(Exercise text Opens)
If food is indeed a medicine, as the ancient Greek physician
Hippocrates
concluded over 2,000 years ago, Virginia has been feeding its youth pretty bad
medicine for some time now. Although nutritional information across Virginia’s
various school districts over the past decade is difficult to find, one needs
only recall the school lunches that our own elementary and middle schools
served…
While Virginia still isn’t a ‘healthy eating’ paragon, there
are a number of signs that the state’s schools are getting serious about
offering their students meals that are both tasty and full of
nutritional punch. Of course, some school districts are better nutritional
stewards than others at the moment.
Richmond could be considered among those regions in Virginia
who stand to improve on their healthy eating opportunities. So it was with
considerable excitement that six elementary schools in Richmond were awarded
the “Fuel Up to Play 60” grants to “improve
opportunities for healthy eating and physical fitness among students.”
The grants program is being run by the U.S. Department of
Agriculture in collaboration with two equally powerful representatives of
America’s turn towards health (sarcasm): the National Dairy Council and the
National Football League (NFL).
(Exercise text Closes)
(Extracted entries Opens)
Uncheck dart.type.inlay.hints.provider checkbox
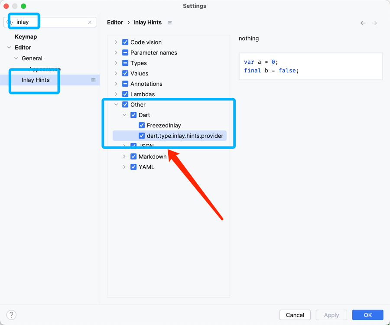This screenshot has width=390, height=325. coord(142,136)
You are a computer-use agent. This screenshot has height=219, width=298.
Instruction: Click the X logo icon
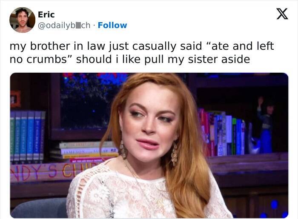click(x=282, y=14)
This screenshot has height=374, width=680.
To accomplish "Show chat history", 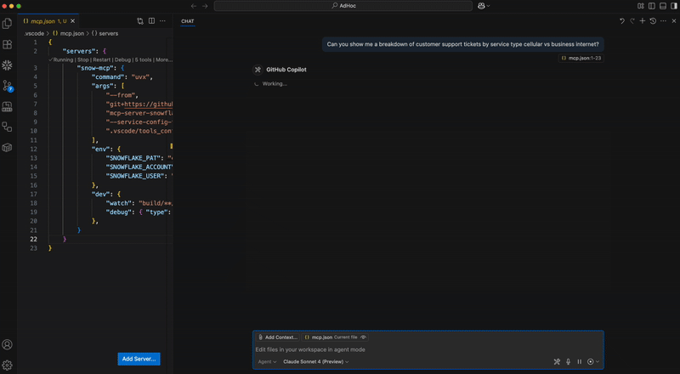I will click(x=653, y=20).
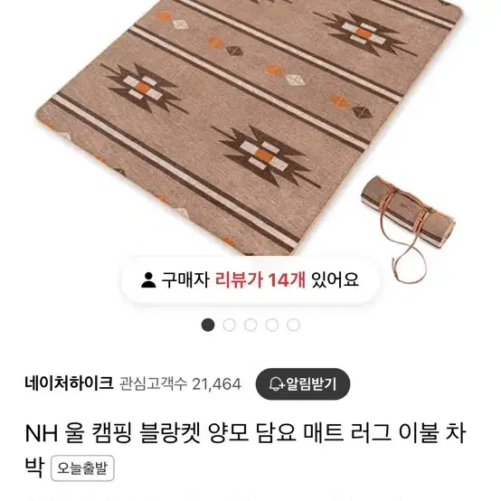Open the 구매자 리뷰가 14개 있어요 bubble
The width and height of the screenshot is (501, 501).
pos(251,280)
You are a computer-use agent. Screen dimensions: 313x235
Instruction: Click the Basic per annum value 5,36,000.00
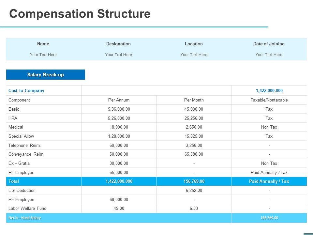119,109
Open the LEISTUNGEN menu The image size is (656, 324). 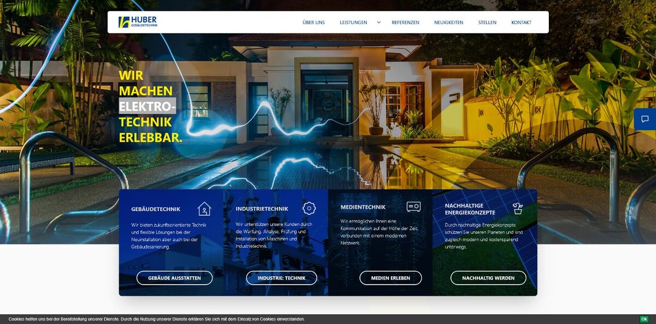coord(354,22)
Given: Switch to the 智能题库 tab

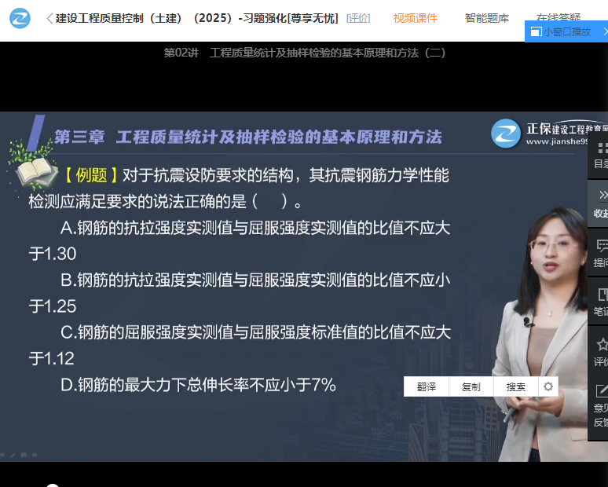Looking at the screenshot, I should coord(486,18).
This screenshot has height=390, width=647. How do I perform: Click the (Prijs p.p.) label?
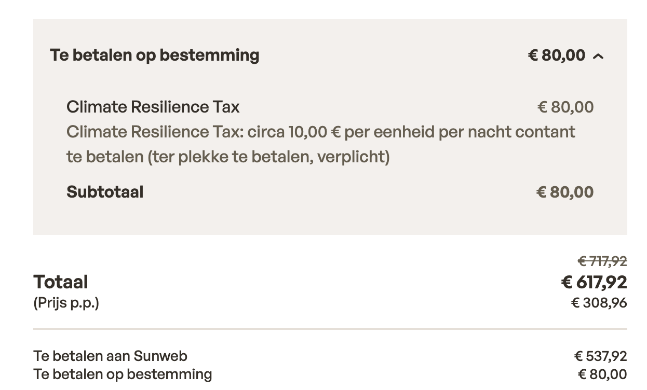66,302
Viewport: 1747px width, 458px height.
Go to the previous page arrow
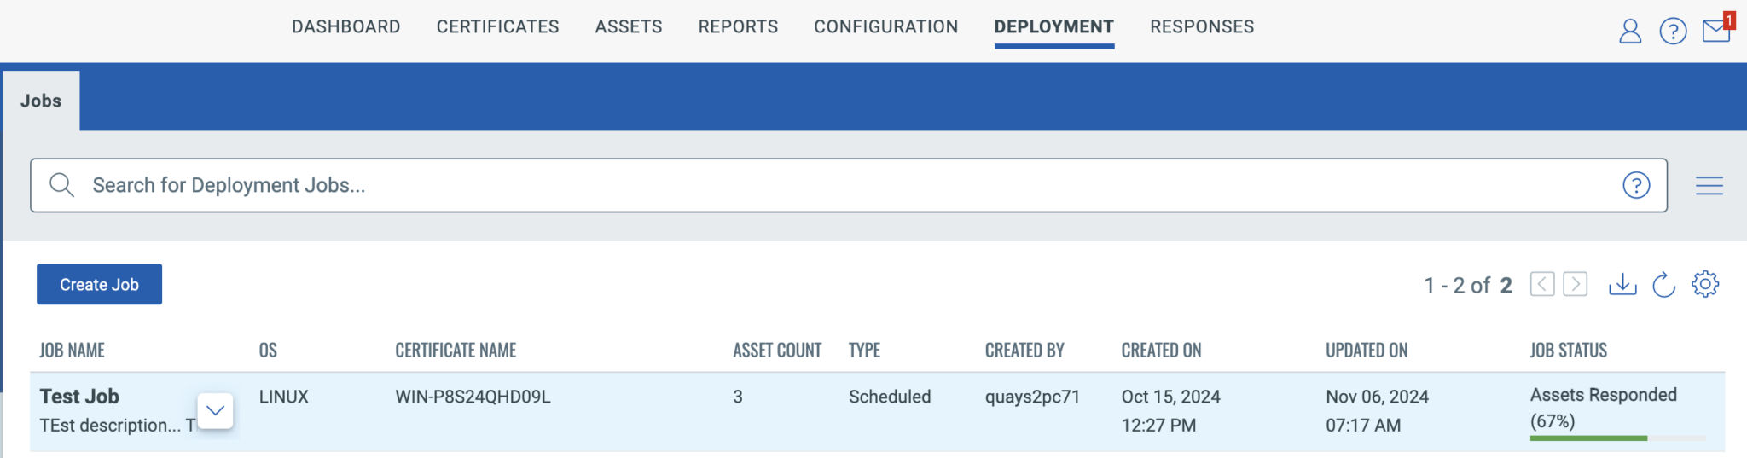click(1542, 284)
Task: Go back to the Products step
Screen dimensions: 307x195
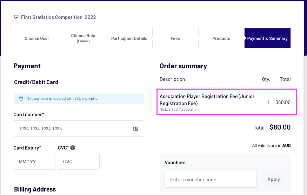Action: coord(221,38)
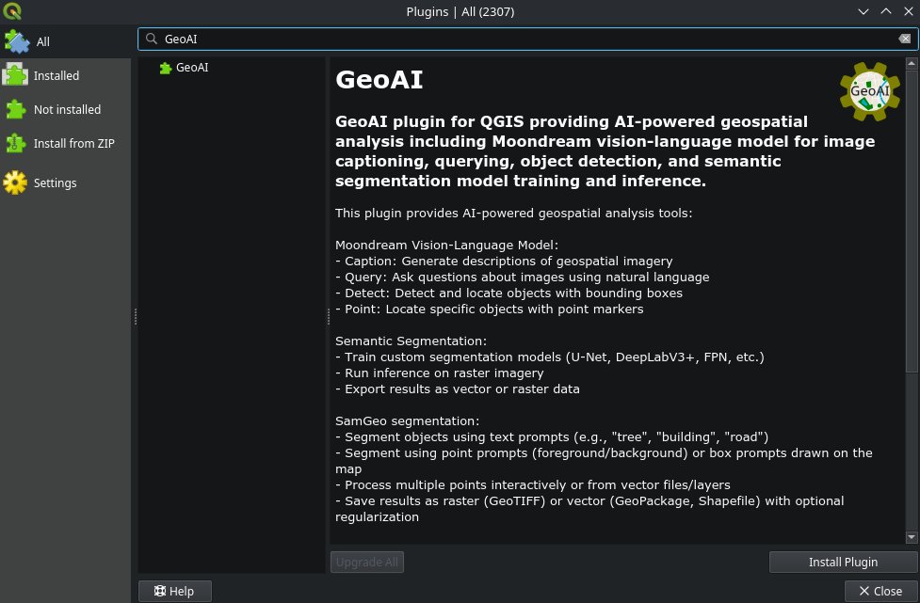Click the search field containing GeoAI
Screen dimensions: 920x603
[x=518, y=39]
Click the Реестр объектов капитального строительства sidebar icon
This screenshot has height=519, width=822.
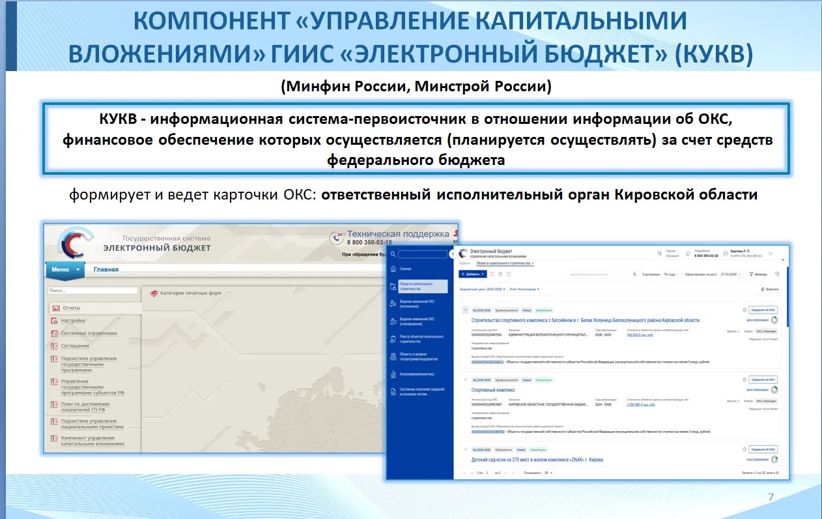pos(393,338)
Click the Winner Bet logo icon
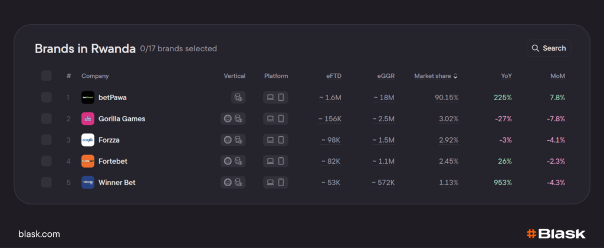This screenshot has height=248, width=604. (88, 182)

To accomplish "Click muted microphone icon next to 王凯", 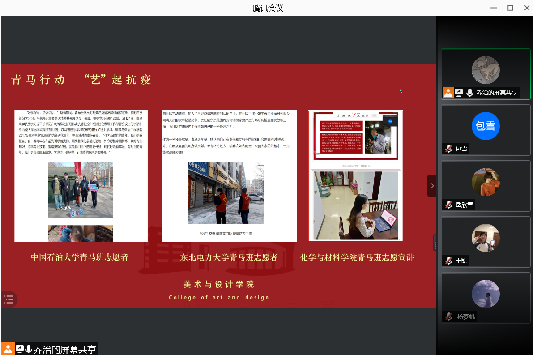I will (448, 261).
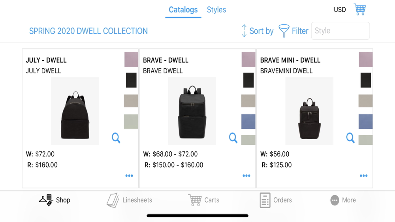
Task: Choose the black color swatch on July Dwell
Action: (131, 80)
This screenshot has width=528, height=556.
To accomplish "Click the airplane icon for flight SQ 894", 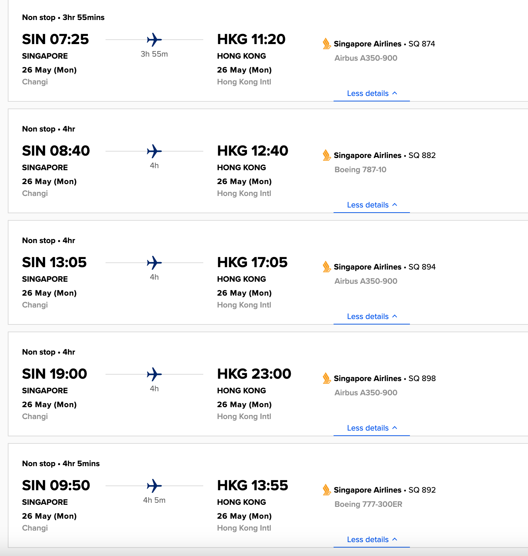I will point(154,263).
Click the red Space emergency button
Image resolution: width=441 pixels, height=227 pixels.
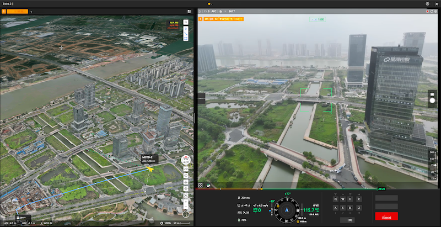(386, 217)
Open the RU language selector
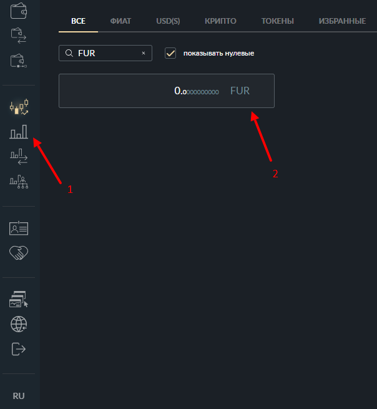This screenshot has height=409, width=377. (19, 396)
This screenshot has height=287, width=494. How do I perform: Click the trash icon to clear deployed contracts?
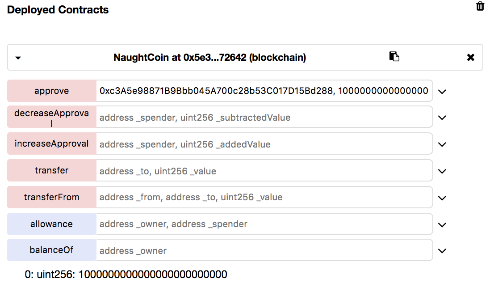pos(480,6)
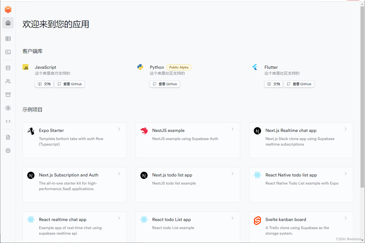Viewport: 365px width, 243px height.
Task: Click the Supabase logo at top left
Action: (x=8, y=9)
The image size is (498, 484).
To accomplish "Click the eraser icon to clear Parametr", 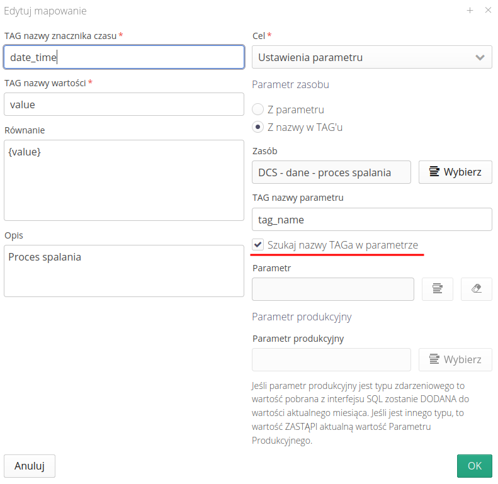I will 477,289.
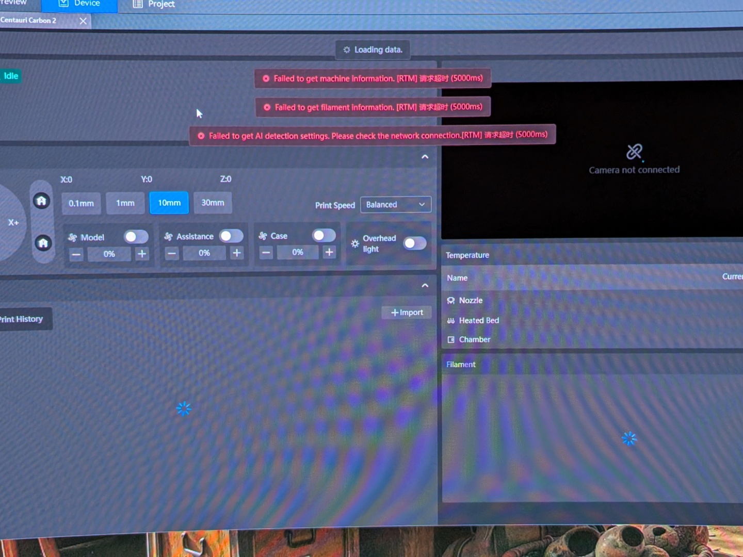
(Extracted entries Closes)
§ Apply what you read
• A. In the text on Virginia school lunches, rewrite the paragraph beginning "While Virginia still isn't" in one shorter sentence that keeps its main facts.
• B. According to the text on Virginia school lunches, how many elementary schools in Richmond were awarded the "Fuel Up to Play 60" grants?
• C. Carry on the text on Virginia school lunches for a paragraph or two, starting right after its final sentence about the National Dairy Council and the NFL.

§ Responses by item number
• A. Virginia is not yet a model of healthy eating, but its schools show signs of getting serious about tasty, nutritious meals, though some districts currently do better than others.

• B. Six elementary schools in Richmond were awarded the grants.

• C.
Removing the NFL from the healthy school menus equation for
a moment, it’s disturbing that an organization that has so baldly lied to the
American people about the potential effects of its products would be
involved in any campaign that involves the dietary choices of Virginia’s
school-age children. If the National Dairy Council were truly serious about reforming
the food menus in Virginia’s schools, it would replace its factory produced milk
products with those produced by grass fed and naturally raised cows. If you’re
thinking that’s not very likely, I’d agree.
As long as powerful industry lobby groups like the National Dairy
Council have a place at the policymaking table, Virginia’s school children will
likely be the ones ultimately footing the bill of ill health as attempts to
reform our state’s food menus remain just that, patchy attempts. But if
Virginia wishes to raise a new generation of happy and healthy kids, it will
have to shrug off the lobbying might of food industry groups whose main goal is
profit, not a more fit and festive youth generation.